Getting Help and Next Steps
If you or a loved one are concerned about cannabis use or substance use, please contact an addiction treatment professional as soon as possible. Licensed professional treatment providers can provide vital resources to assist with managing withdrawal, selecting the appropriate program, and maintaining your recovery for the long term. Turning Point of Tampa has helped individuals find recovery from addiction and substance use since 1987.
Long Term Effects of Weed
Weed has been around for a long time, but there are still many unknowns about the long-term effects of weed. The negative effects of weed do not seem to be as severe as other drugs, but there is still much to learn about the long-term effects of weed. Weed is the most commonly used drug in America, and it is a lot more common than you might think. The psychoactive component, THC is what causes the high that people feel when they smoke weed.
Side effects of Marijuana Tea
Marijuana tea is a cannabis-infused drink that can be made by steeping the marijuana leaves in hot water for a certain amount of time. It is not as potent as smoking marijuana, which means that the side effects are less intense. Some of the common side effects include dry mouth, dizziness, and increased appetite.
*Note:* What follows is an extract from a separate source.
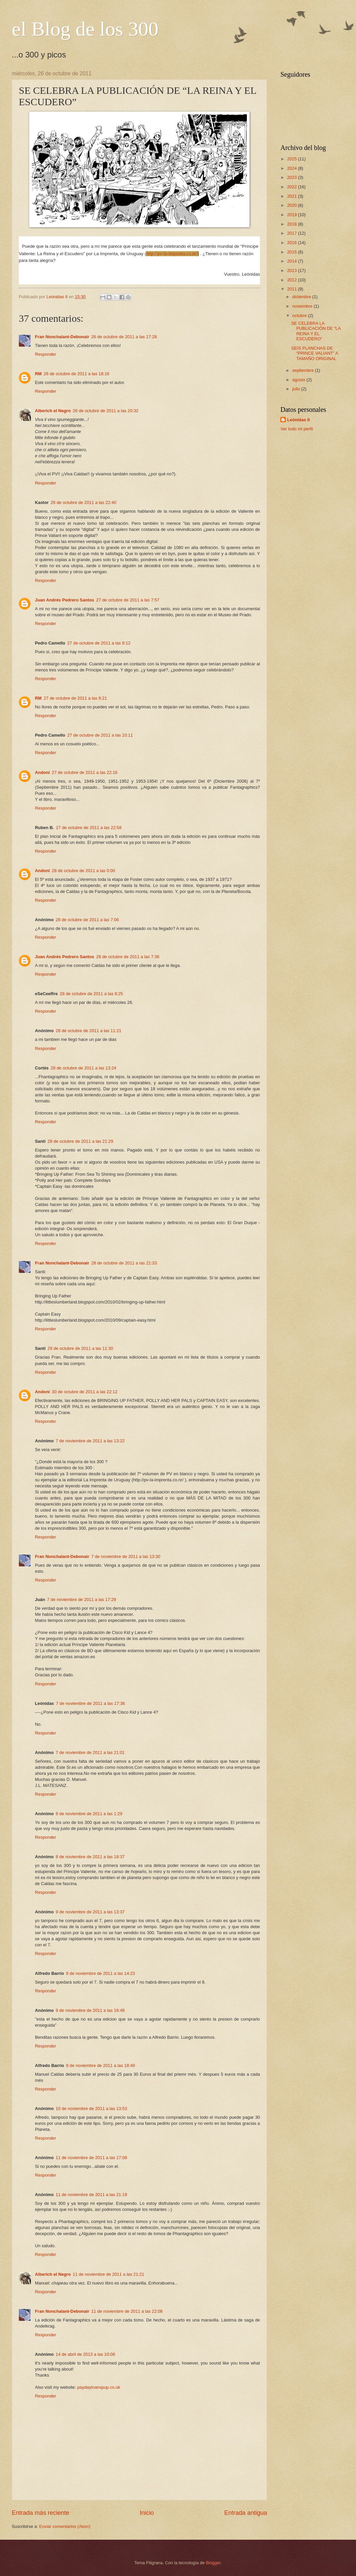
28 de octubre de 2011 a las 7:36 (127, 956)
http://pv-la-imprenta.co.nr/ (171, 253)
The term antiemetics is used to refer to drugs that prevent nausea and vomiting. These drugs are also called antiemetic agents, and they work by blocking the signals from the brain that cause nausea and vomiting. There are many different types of antiemetics drugs, including medications for motion sickness, and medications to relieve chemotherapy-induced nausea and vomiting, radiation sickness, post-operative nausea and vomiting, morning sickness during pregnancy, vertigo due to labyrinthitis or Ménière’s disease.
Codeine and Weed
Codeine and Weed are two drugs that are often used together. Codeine is an opioid painkiller that is prescribed for moderate to severe pain relief. Weed is a psychoactive drug that alters how the mind perceives things. Codeine can be addictive and lead to tolerance, which means you need more of it to get the same effect as when you first started taking it. Codeine also has a high potential for abuse because it can be injected or taken intravenously as well as orally through tablets or liquids.